Le emozioni dei concerti

“RIVALS – HAENDEL E VIVALDI” (9-2-2016)

David Hansen

Perché dare questo titolo al recital tenuto dal controtenore David Hansen con l’orchestra dell’Academia Montis Regalis diretta dal maestro Alessandro De Marchi  a Mondovì Piazza? Rivali non erano certo i due musicisti autori delle musiche eseguite, che rappresentano insieme lo splendore del Barocco maturo, l’uno con il suo concerto solistico, l’altro con le sue opere. Rivals allude alle leggendarie rivalità che opposero i più celebri tra i controtenori a cavallo tra il XVII e il XVIII secolo, tra cui il famosissimo Farinelli, oltre a essere il titolo del CD inciso da David Hansen con l’Academia Montis Regalis a Mondovì per la Deutsche Harmonia Mundi.

Lui, lo straordinario controtenore moderno (Sidney, 1981) è invece in gara solo con se stesso, per fare meglio in ogni concerto, come ha dichiarato in un’intervista a “Sistema Musica”. Oltre al dono naturale di una voce potente e piena, capace di raggiungere con agilità gli estremi del registro acuto, oltre a una tecnica perfetta, che gli consente le più strepitose acrobazie tra gorgheggi, trilli, fioriture e colorature di ogni tipo, Hansen ha un temperamento molto teatrale, espressivo e ironico, quasi rock: è un cantante da vedere, non solo da ascoltare.

La prima aria di Haendel eseguita,  Se in fiorito, ameno prato (da Giulio Cesare in Egitto) poteva valere come dichiarazione programmatica sulla piacevolezza vitale delcantar; le altre arie costituivano un’antologia degli “affetti” che l’aria dell’opera barocca aveva la funzione di esprimere: dallo strazio di un’aria drammatica come Per dar fine alla mia pena (da Serse), alla passione di Quando invita la donna l’amante o Con l’ardor del tuo bel core (da Agrippina), alla speranza e al sollievo di Dopo notte atra e funesta eQual piacere a un cor pietoso (sempre da Agrippina).

Ai concerti di Vivaldi il compito di introdurre e incorniciare il canto. Quello di apertura, il celeberrimo RV 151 “Alla rustica”, ha creato splendidamente, grazie al calore timbrico dei bassi, un’atmosfera festosa e informale. Il concerto per archi RV 125 ha saputo esprimere con i soli mezzi strumentali una tavolozza di affetti quanto mai variegata: spiritoso l’allegro iniziale; virile e ammiccante l’andante, commosso ma pieno di autocontrollo; festoso e danzante l’allegro di chiusura. Il concerto RV 443 per flautino (solista la fagottista Maria De Martini) è stato infine l’occasione per ammirare un altro tipo di virtuosismo: il musicista diventa strumento del suo strumento, come il cantante della sua voce – entrambi al servizio della Musica, dell’Armonia, della Bellezza che li trascendono.
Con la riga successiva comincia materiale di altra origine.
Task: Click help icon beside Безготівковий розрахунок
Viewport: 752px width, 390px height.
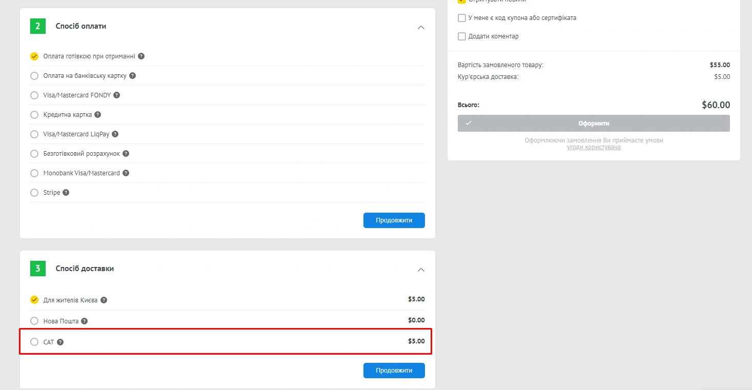Action: tap(126, 154)
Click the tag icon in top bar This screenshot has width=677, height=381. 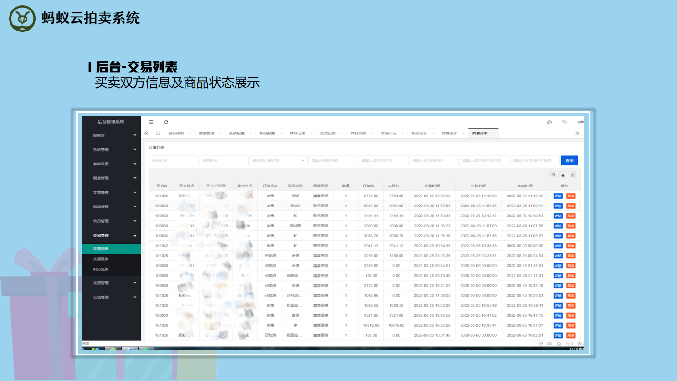[564, 122]
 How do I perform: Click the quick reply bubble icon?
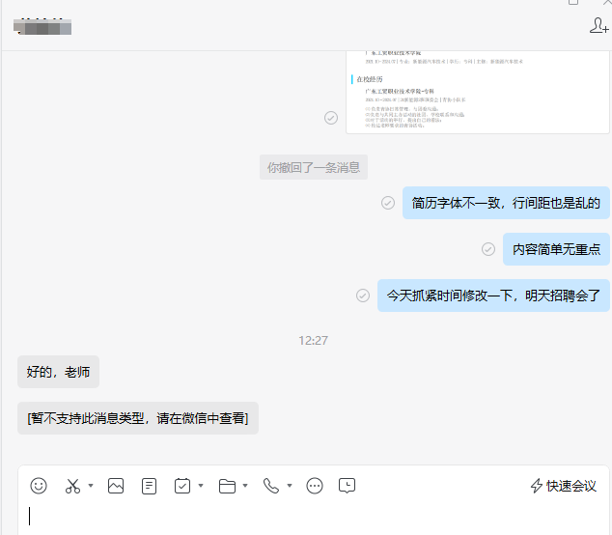pyautogui.click(x=348, y=486)
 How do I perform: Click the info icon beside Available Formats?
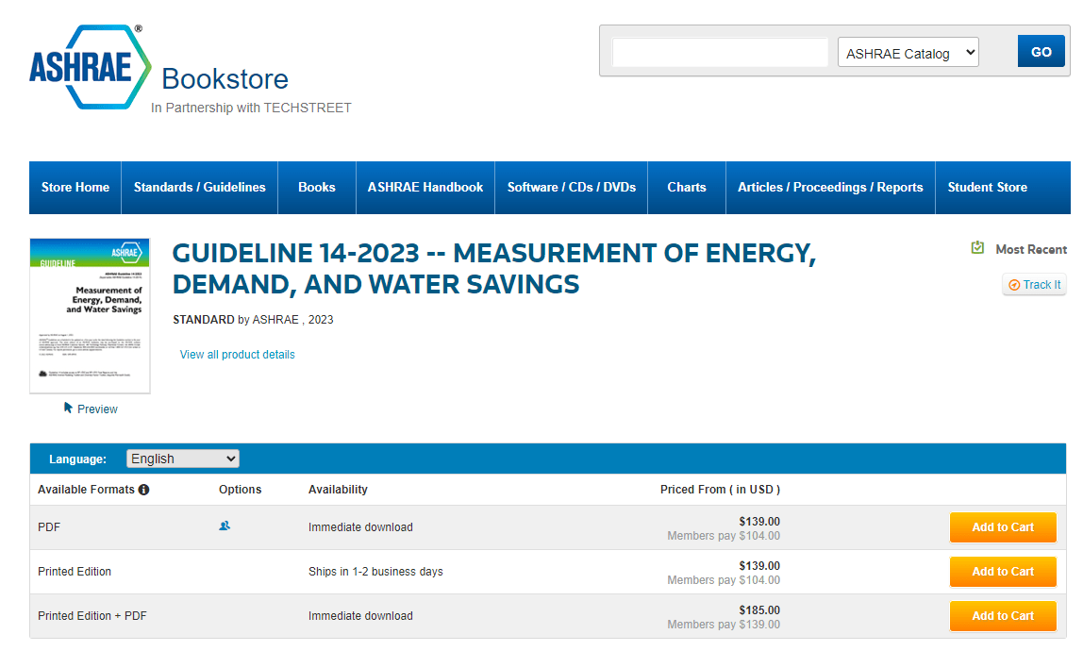point(142,490)
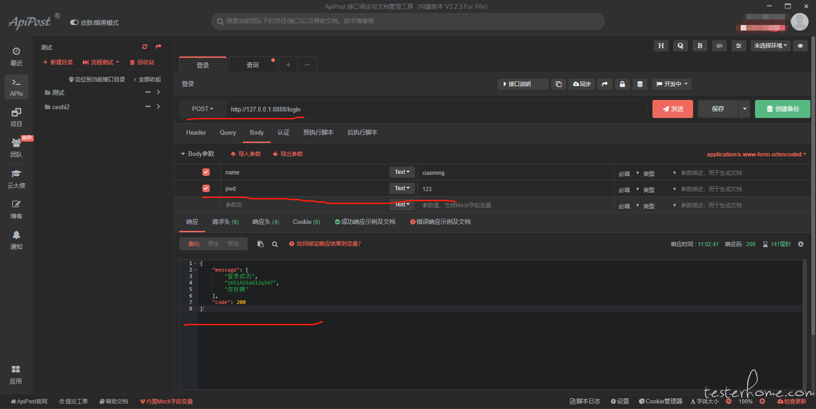Image resolution: width=816 pixels, height=409 pixels.
Task: Click the 发送 send button
Action: tap(673, 109)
VIVALDI CAMERISTICO – CANTATE E SONATE (13-7-15)

Quest’anno, per ragioni di bilancio, la stagione estiva dell’Academia Montis Regalis si è limitata a un unico concerto, tenutosi a Mondovì e interamente dedicato a Vivaldi: suonava la formazione strumentale “L’Astrée – Gruppo cameristico dell’Academia Montis Regalis”, composta da Francesco D’Orazio (violino),  Rebecca Ferri (violoncello) Pietro Prosser (tiorba), Giorgio Tabacco (clavicembalo); la voce era quella del soprano Stéphanie Varnerin, giovane, eclettica artista francese vincitrice di innumerevoli concorsi, il cui repertorio spazia dal barocco al contemporaneo, passando per l’ opéra comique  e la musica romantica. Il programma della serata ha sapientemente alternato sonate e cantate, mettendo così in luce una dimensione intima – meno conosciuta forse, ma non meno piacevole – della produzione vivaldiana.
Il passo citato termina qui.